DALI
DALI copied to clipboard
Get the crop size and position in RandomResizedCrop
Hi. Is there any way to get the crop size (crop_x, crop_y
) and position (crop_pos_x, crop_pos_y
) along with the image from RandomResizedCrop?
If the answer is no. I think I need to randomly generate these parameters crop_x, crop_y, crop_pos_x, crop_pos_y
in the define_graph
and pass them to Crop operator, which seems cumbersome because there is a for loop in a similar function get_params
in torchvision RandomResizedCrop. It seems that for loop (and if condition) would be ignored in the graph of DALI.
Currently, there's no way to get the crop anchor and shape from RandomResizedCrop.
Could you explain why do you need the crop parameters after the image has been cropped already? Some explanation would help us to suggest an alternative solution or to even prioritize this feature if we consider it's necessary. It should be fairly simple to extend the operator to produce those on demand.

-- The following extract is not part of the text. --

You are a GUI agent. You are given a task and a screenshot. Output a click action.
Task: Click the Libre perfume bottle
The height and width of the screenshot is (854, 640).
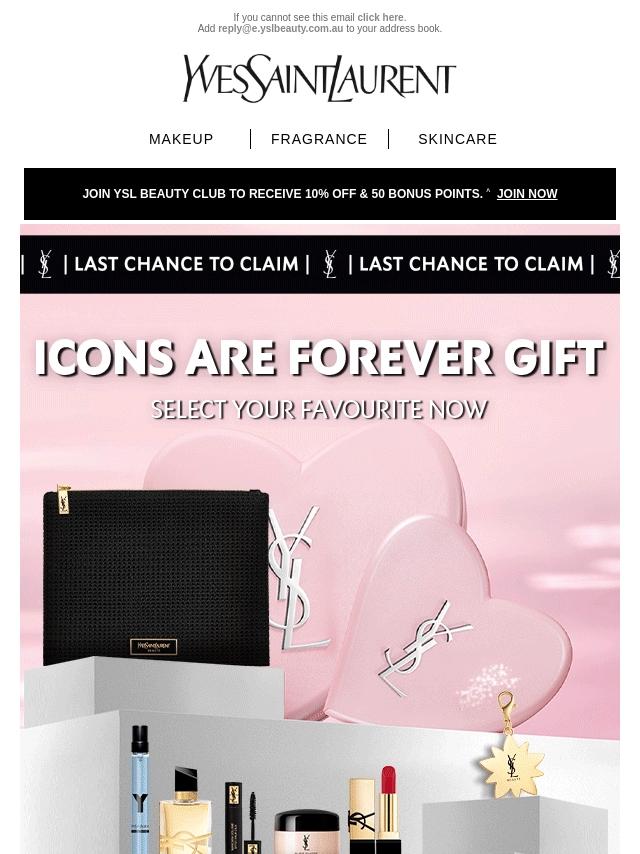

Regarding loops, you are right. They wouldn't work inside the graph definition.
Hi, thanks for the quick response. I need the crop anchor and shape because I need to use them in my algorithms. Previously I used torchvision to do that, but torchvision is too slow. So I am switching to DALI for data augmentation. Since my research project is still on-going, I could not provide furthur details until it is published. Could you provide any hint on where I should modify the source code of DALI in order to get the anchor and shape? And then I would compile the modified DALI on my machine.
You need to edit https://github.com/NVIDIA/DALI/blob/master/dali/operators/image/resize/random_resized_crop.h https://github.com/NVIDIA/DALI/blob/master/dali/operators/image/resize/random_resized_crop.cc https://github.com/NVIDIA/DALI/blob/master/dali/operators/image/resize/random_resized_crop.cu
The operator already has a crops_
member with the data you need, you just have to create two additional outputs to the operator and copy the information there.

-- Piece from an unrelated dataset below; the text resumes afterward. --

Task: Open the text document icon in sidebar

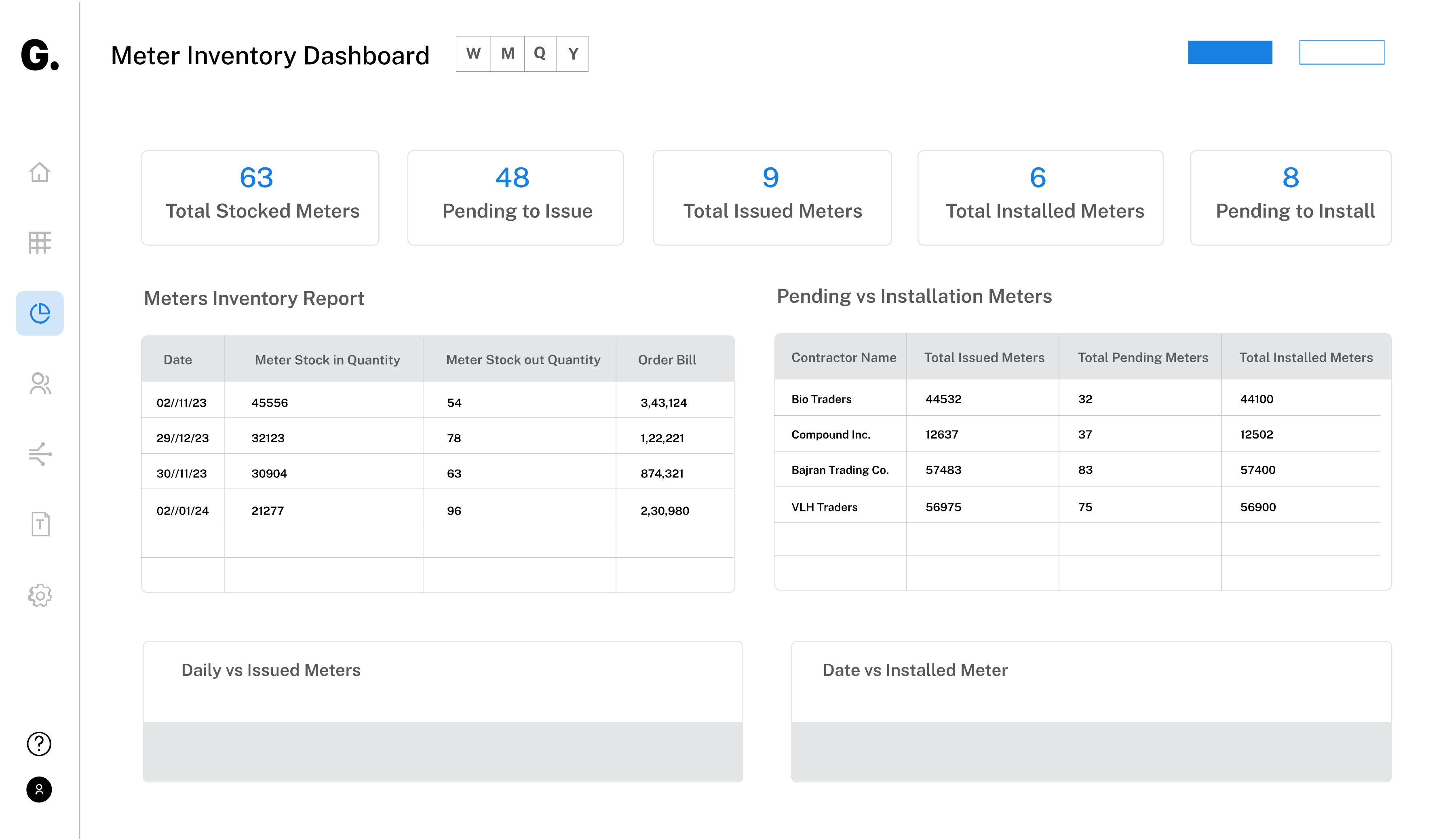Action: pyautogui.click(x=40, y=524)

You can get some inspiration from https://github.com/NVIDIA/DALI/blob/master/dali/operators/image/crop/bbox_crop.cc (lines 528-540) which already outputs crop anchor and shape.
@jantonguirao Thank you very much! I will have a try.

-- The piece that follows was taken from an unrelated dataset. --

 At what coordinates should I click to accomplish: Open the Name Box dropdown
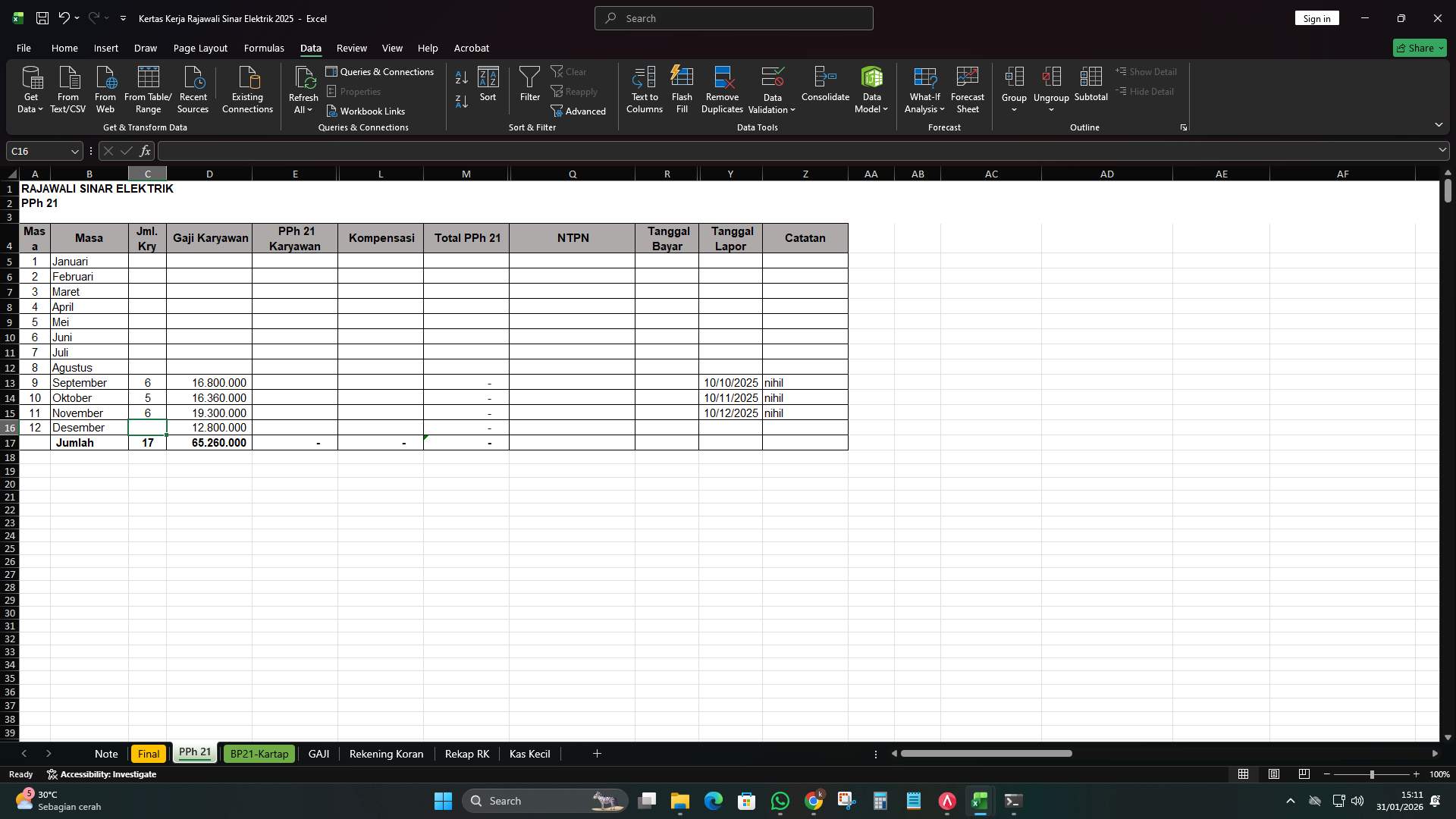tap(74, 151)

Hi. Since I have another question that is also related to getting output from DALI, I post it here. I want to get a unique id for each image in the dataset. I have checked the file_reader_op.h
: https://github.com/NVIDIA/DALI/blob/master/dali/operators/reader/file_reader_op.h
It seems to me that the idx
in line 35 is the unique id of each image I want to get. Is that correct? So I think I can output the id by adding the following lines in file_reader_op.h
, just like how the code outputs labels:
const int idx = ws.data_idx();
auto &id_output = ws.Output<CPUBackend>(2);
id_output.Resize({1});
id_output.mutable_data<int>()[0] = id;
Is my implementation correct?
It seems to me that the
idx
in line 35 is the unique id of each image I want to get. Is that correct?
That is not correct. This is just the index of the sample within the batch.
If you are not using the labels, you could create one label per image and that would be your unique identifier. If that's not possible, you'll have to extend FileReader/FileLoader to produce unique ids.
Hi @jantonguirao,
Could you explain why do you need the crop parameters after the image has been cropped already? Some explanation would help us to suggest an alternative solution or to even prioritize this feature if we consider it's necessary. It should be fairly simple to extend the operator to produce those on demand.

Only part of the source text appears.